Thursday. The Watcher overlooks a misty San Francisco graveyard and Fury is standing at the grave of Hope Van Dyne, who in this reality was a SHIELD agent. Now tie all those pins together, as the assassin is revealed to be none other than Hank Pym (Michael Douglas), this time in the guise of Yellowjacket, and who has gone off the deep-end after the deaths of his wife and daughter. He blames Fury and SHIELD for her death (it’s revealed that she was killed on a mission outside Odessa Ukraine, meaning that in this universe Hope Van Dyne was killed by the Winter Soldier) and so he decided to get revenge on Fury by tearing down everything he built, able to kill the Avengers candidates undetected by his ability to shrink down to microscopic sizes (in a bit of nightmare fuel it’s revealed he killed Bruce by using a re-sizing disc on his heart, causing it to uncontrollably enlarge).
Throughout the encounter, Fury is uncharacteristically flippant, only shifting to serious when it comes to Thor and unimpressed to find that he killed him just because he could, as he was the sort of person Fury would recruit in a heartbeat. Pym goes to kill Fury only for him to be easily swatted away. They fight and when Fury starts duplicating himself and using ice magic, we quickly realise that this is Loki in disguise. Sure enough, Loki beats Hank and the real Fury shows up and gives him a ‘reason-you-suck’ speech—“SHIELD is people, people willing to give their lives for something greater than themselves to save the world from men like you”— before he’s taken away by the Asgardian army. Loki tells Fury it’s been a pleasure and Fury replies “Good. Now take your hammer and get off my planet.” But Loki’s decided that maybe they should be allies after all and says he plans to extend his stay on Midgard, and Fury warily asks him “how long?”

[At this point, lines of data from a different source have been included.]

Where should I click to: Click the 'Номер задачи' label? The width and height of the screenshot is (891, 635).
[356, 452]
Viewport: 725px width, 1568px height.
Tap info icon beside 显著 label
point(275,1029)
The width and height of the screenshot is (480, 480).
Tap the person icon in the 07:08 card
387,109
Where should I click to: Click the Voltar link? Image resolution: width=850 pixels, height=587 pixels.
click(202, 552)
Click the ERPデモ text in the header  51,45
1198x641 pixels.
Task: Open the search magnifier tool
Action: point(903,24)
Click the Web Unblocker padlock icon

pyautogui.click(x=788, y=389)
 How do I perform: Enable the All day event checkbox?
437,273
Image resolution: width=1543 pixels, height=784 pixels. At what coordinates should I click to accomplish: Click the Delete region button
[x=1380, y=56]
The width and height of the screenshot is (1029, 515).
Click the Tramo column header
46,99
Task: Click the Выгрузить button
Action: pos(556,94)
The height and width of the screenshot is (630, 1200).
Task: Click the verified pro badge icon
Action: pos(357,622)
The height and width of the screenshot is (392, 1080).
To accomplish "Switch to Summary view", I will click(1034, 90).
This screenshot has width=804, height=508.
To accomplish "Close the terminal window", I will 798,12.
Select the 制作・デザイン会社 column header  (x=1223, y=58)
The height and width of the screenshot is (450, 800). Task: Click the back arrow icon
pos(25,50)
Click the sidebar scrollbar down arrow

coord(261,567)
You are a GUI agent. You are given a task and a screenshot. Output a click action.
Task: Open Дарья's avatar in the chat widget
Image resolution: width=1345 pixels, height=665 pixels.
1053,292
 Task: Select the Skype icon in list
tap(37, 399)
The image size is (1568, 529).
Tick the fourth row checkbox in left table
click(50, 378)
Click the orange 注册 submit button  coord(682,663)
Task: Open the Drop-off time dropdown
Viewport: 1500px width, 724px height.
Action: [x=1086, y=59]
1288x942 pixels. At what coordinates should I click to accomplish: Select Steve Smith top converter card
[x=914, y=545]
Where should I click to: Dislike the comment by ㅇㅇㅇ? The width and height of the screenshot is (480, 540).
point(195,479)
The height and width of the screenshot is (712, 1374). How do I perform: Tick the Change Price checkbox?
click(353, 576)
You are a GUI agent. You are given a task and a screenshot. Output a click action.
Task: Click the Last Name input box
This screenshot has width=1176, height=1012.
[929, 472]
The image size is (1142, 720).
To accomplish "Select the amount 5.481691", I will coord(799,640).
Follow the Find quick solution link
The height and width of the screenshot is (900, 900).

Friday. It turns out that Loki means to stay indefinitely, marching into the United Nations and giving a televised speech—the one he gave in Germany in Avengers—conquering the planet with no bloodshed whatsoever. Meanwhile, in a hanger Fury and Coulson look over a row of coffins containing the Avengers’ remains. Coulson says that the Avengers fell before they had a chance to rise but Fury says that the Avengers were not just a team but an idea, “the affirmation of humanity’s need to believe that in our darkest hour, we will find our heroes.”
The Watcher then states that he believes that hope never dies, no matter the universe, as long as someone keeps their “good eye” on the bigger picture. He says this as Fury explores the Captain America crash site and finds him frozen in ice. He says, “welcome back Captain”, and this turns out to be two-fold, as Captain Marvel (Alexandra Daniels) appears and asks “so where’s the fight?” Showing that, in a reversal of the ending of last week’s episode, all hope is indeed not lost.